Who Bears the Burden and How
Offshore oil and gas companies lose access to future leases in the Mid-Atlantic Planning Area. The Bureau of Ocean Energy Management must treat the Mid-Atlantic area as unavailable for covered oil and gas leasing. Federal royalty beneficiaries lose potential revenue from future production in the covered area. Energy-development advocates must pursue offshore activity outside the Mid-Atlantic Planning Area.
Key Provisions
- Prohibits oil and gas leases in the Mid-Atlantic Planning Area.
- Blocks exploration, development, and production leasing for the covered outer Continental Shelf area.
- Uses the September 2023 2024-2029 National OCS leasing program to identify the area.

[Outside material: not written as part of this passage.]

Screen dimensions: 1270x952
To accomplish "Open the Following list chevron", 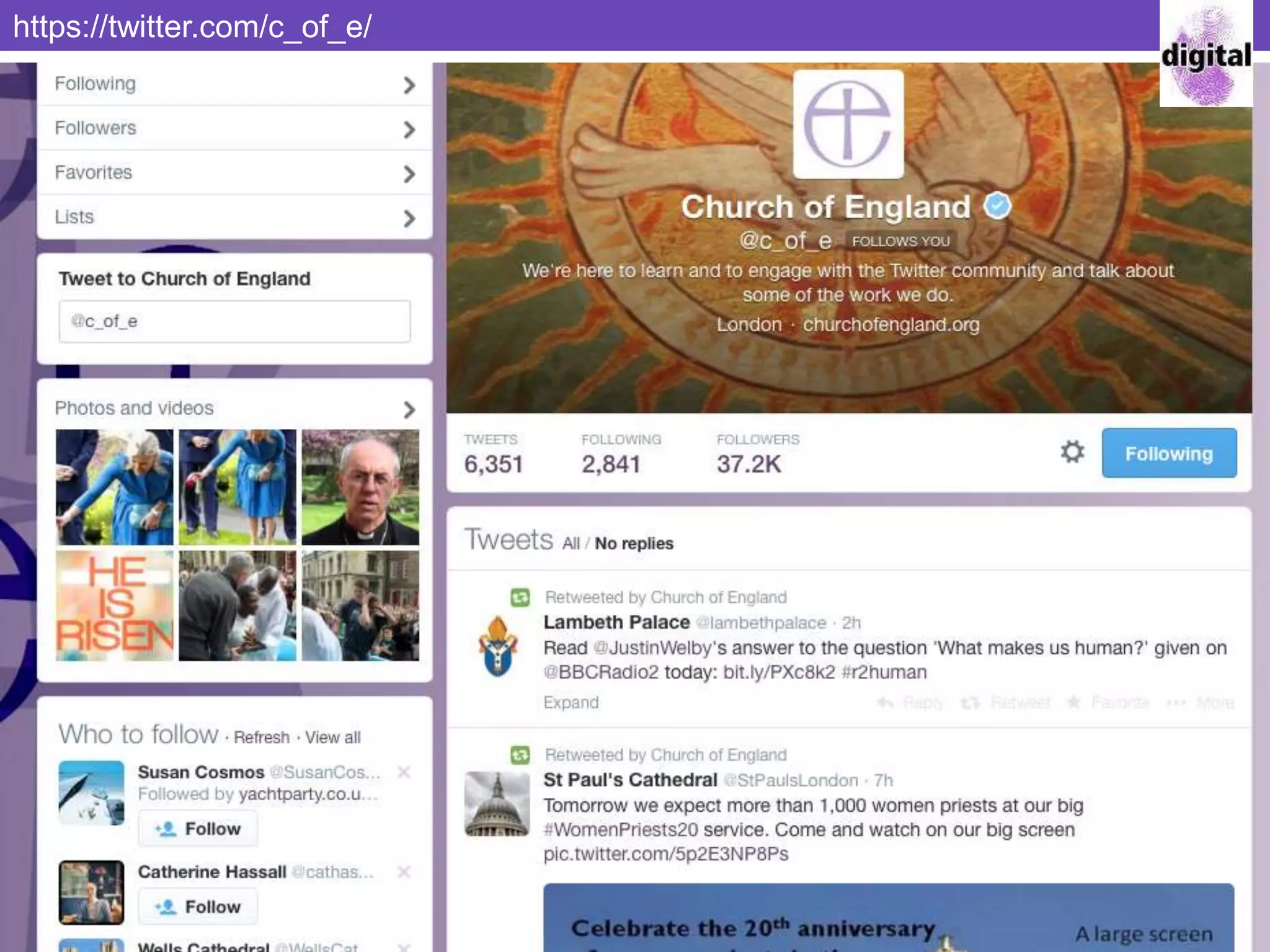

- Restricts Interior Department leasing authority under section 12 of the Outer Continental Shelf Lands Act.
Evidence Chain:
This summary is generated from the full bill text using AI analysis. Expand "Detailed Analysis" below for identified beneficiaries/burden bearers.
At a Glance
What This Bill Does
Prohibits Interior from issuing oil and gas leases for exploration, development, or production in the Mid-Atlantic outer Continental Shelf Planning Area.
Key Policy Areas
Energy, Environment, Public Lands
Primary Purpose
Prohibits Interior from issuing oil and gas leases for exploration, development, or production in the Mid-Atlantic outer Continental Shelf Planning Area.
Policy Domains
Resolution provisions
Identified Gains
Contextual inference, no direct clause citation- Mid-Atlantic coastal communities
- Commercial fishing businesses
- Coastal tourism businesses
- State coastal regulators
Contextual inference, no direct clause citation
Identified Costs
Contextual inference, no direct clause citation- Offshore oil and gas companies
- Bureau of Ocean Energy Management
- Federal royalty beneficiaries
- Energy-development advocates
Contextual inference, no direct clause citation
Sponsors
Legislative Progress
In CommitteeMs. Ross (for herself, Mr. Connolly, Ms. McClellan, Mrs. Foushee, …

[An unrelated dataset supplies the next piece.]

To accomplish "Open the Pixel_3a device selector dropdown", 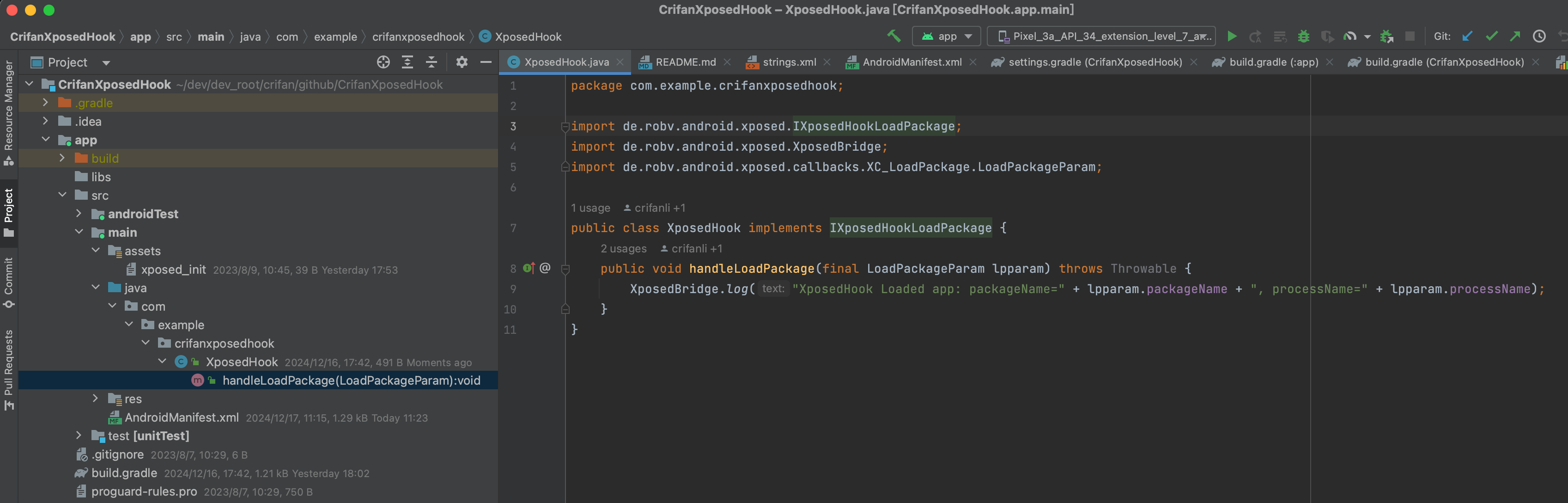I will coord(1100,37).
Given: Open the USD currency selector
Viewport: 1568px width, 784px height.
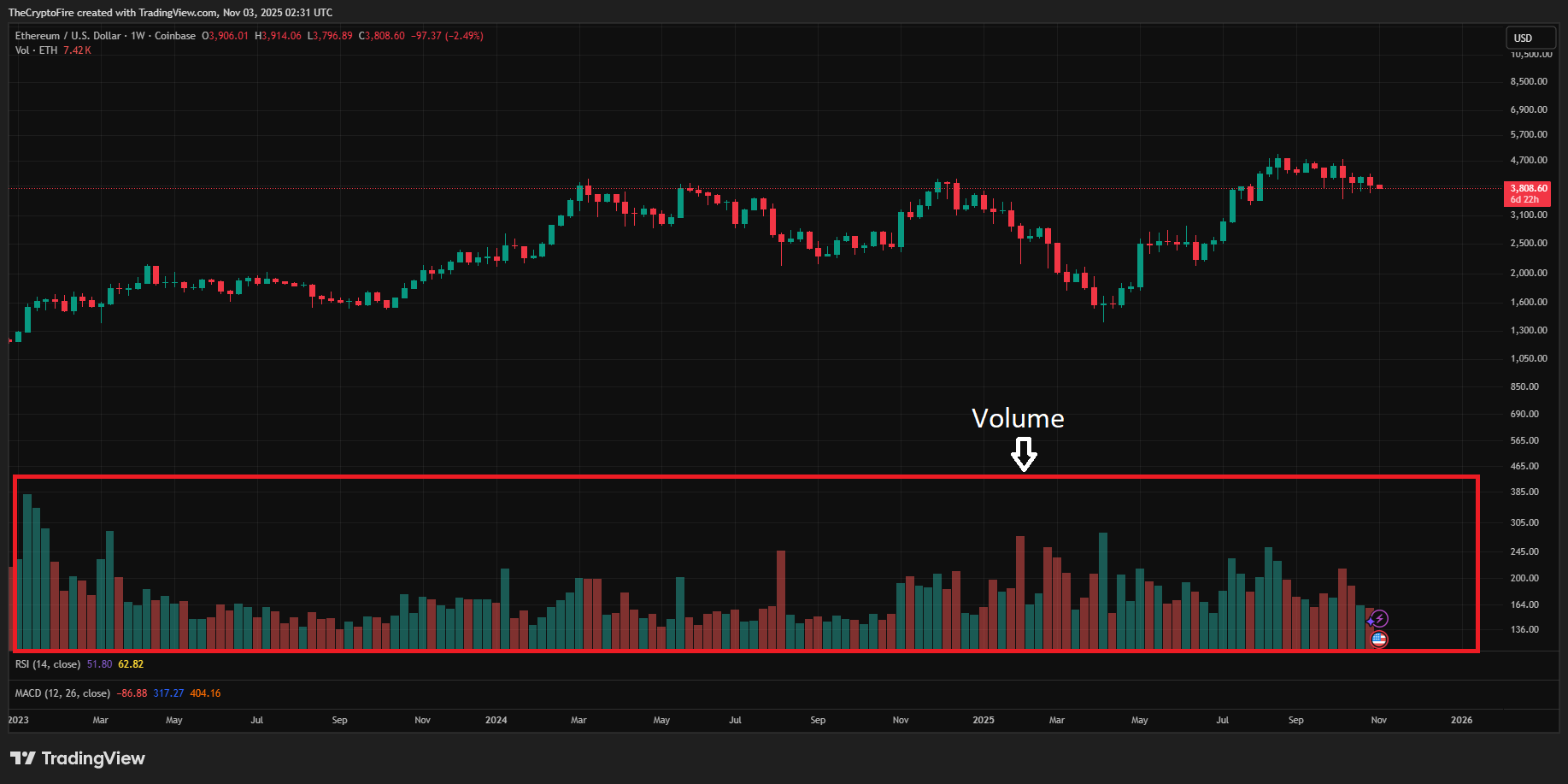Looking at the screenshot, I should (x=1530, y=38).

Referred to the House Committee on Natural Resources.
Introduced in House
Bill Structure & Actor Mappings
Who is "The Secretary" in each section?
We use a combination of our own taxonomy and classification in addition to large language models to assess meaning and potential beneficiaries. High confidence means strong textual evidence. Always verify with the original bill text.